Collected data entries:
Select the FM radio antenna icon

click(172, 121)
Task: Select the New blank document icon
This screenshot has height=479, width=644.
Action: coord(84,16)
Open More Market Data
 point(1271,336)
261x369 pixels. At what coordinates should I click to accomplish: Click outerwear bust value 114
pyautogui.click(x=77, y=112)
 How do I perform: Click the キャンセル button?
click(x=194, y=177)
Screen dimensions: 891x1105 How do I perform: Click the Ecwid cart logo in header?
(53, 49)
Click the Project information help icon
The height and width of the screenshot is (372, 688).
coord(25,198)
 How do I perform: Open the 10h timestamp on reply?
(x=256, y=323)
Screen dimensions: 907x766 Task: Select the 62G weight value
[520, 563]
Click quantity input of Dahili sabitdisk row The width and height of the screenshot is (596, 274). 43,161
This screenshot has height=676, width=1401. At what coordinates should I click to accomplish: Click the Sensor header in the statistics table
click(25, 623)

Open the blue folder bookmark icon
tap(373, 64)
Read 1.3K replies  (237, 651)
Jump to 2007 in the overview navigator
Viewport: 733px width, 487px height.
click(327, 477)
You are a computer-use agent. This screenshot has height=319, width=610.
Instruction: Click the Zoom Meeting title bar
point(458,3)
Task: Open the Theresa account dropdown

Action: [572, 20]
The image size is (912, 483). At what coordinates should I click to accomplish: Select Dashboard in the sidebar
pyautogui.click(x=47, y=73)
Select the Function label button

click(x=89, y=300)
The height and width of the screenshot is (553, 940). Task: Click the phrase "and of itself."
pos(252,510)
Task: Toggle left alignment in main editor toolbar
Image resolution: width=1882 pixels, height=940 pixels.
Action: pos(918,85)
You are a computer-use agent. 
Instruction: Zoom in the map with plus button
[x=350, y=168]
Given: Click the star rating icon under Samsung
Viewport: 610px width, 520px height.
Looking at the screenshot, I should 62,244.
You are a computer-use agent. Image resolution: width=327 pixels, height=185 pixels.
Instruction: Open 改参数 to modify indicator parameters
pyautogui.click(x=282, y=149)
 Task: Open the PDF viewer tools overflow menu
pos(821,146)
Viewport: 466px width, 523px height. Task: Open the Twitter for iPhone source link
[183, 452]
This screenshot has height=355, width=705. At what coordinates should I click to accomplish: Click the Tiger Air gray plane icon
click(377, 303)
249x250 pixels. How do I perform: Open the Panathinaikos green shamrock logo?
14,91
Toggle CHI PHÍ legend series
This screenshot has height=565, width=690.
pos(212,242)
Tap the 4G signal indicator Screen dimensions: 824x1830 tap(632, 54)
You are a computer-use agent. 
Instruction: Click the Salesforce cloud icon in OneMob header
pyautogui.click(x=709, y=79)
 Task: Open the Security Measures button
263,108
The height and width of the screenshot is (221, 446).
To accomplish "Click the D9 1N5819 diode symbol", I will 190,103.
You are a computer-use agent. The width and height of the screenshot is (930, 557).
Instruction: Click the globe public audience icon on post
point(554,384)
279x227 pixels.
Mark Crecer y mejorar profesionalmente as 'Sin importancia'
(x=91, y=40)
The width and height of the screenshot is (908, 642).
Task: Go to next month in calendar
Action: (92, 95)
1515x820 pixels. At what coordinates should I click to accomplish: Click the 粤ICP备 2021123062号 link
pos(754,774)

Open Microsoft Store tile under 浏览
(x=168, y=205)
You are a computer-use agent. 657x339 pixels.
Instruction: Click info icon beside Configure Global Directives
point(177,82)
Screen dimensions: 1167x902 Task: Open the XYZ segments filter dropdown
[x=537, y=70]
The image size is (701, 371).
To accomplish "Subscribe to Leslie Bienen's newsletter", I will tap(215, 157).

• WORK TASK:
Pull every line containing the word "will" out of the entries above.

• SOLUTION:
To accomplish "Click the D9 1N5819 diode symbol", I will 190,103.
To accomplish "Subscribe to Leslie Bienen's newsletter", I will tap(215, 157).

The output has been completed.